Cerró tras de sí y se detuvo un momento a escuchar… Crujieron los muelles de la cama. Por lo visto se había dejado caer como un tronco, sin quitarse siquiera los zapatos. Movió la cabeza, desaprobadora. ¡Los hombres! Ya se sabía lo que eran los hombres. Por suerte, ella no tenía que aguantar a ninguno.
Contó los billetes mientras bajaba. Un buen negocio, indudablemente. ¿Cómo no se le habría ocurrido antes? Podía hacerlo todas las noches hasta que volviera el inquilino… si volvía. Era muy rara su ausencia. Muy rara.
Estornudó y se sonó con la toquilla. De algún modo tenía que arreglárselas para vivir una pobre mujer que mantenía dos bocas. De todos modos vigilaría al hombre de las quemaduras, no fuera a largarse llevándose algo.
Entró en la portería. La sobrina esperaba con los cabelíos húmedos de lluvia y la botella de vino en la mano. Su rostro era una mancha borrosa y pálida.

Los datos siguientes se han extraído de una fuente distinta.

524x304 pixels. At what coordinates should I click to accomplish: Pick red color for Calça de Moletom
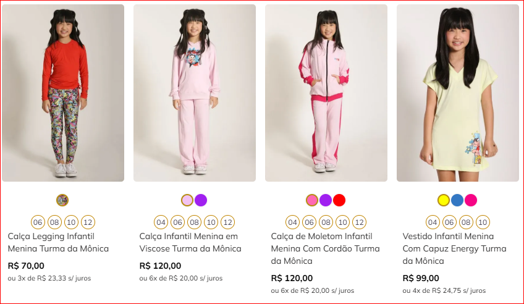(x=339, y=200)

—¿Estás ahí? ¡No has tardado poco en ir a la taberna de la esquina! ¡Vamos! ¿Qué haces con la botella agarrada?
La voz de la chica sonó entrecortada y extraña:
—Tía, ¿de dónde baja usted…?
—¿A tí qué te importa? —Vaciló sin saber si decirle la verdad. Lo pensó mejor—. Subí al tercero para quejarme del gato de la Esperanza, que se ha comido otra vez las sardinas. ¿Quieres más detalles?
La cara continuaba pálida y los labios temblaban.
—Entonces, ¿por qué hay luz en el principal…, en la habitación de… de…? Alguien se asomó a la ventana.
¡Fastidiosa criatura! De todo se enteraba. Se encaró con ella, iracunda.
—Bien… ¿Y qué? ¿Tiene algo de particular?
—Pero…
—El inquilino ha vuelto. Sólo por esta noche. Se irá otra vez mañana temprano.
Cogió el soplillo tratando de reanimar la lumbre. La sobresaltó el ruido de la botella al romperse contra el suelo. La muchacha habíala dejado caer y se apoyaba en la pared con los ojos desmesuradamente abiertos, semejando la estampa del terror.
—¡Ha vuelto! —silabeó—. ¡Ha vuelto!
Y, como hipnotizada, contempló la mancha rojiza del vino que se desparramaba sobre la estera.
El hombre abrió los ojos. Tenía mucho sueño, pero algo le dolía horriblemente. Se había dormido apoyando la mejilla izquierda sobre la almohada y tenía aún la piel muy sensible, apenas cicatrizada la herida.
Miró alrededor. ¿Dónde estaba? Se incorporó. ¡Qué insoportable escozor! Se acarició la cicatriz, ahogando una maldición. Con mano torpe empezó a despojarse del abrigo.
¿Qué hora sería? La luz de la habitación continuaba encendida; ni siquiera pensó en apagarla. En la casa reinaba el más absoluto silencio. Recordó su llegada al repulsivo lugar. Su repentina fatiga. Todavía le duraba. Volvió a echarse, incapaz de pensar. Quería dormir… dormir otra vez, pero la mejilla le pinchaba. Si no conseguía dormir pronto, empezaría a recordar las llamas…, los aullidos de dolor… y la cara de Lina con su largo cabello ardiendo…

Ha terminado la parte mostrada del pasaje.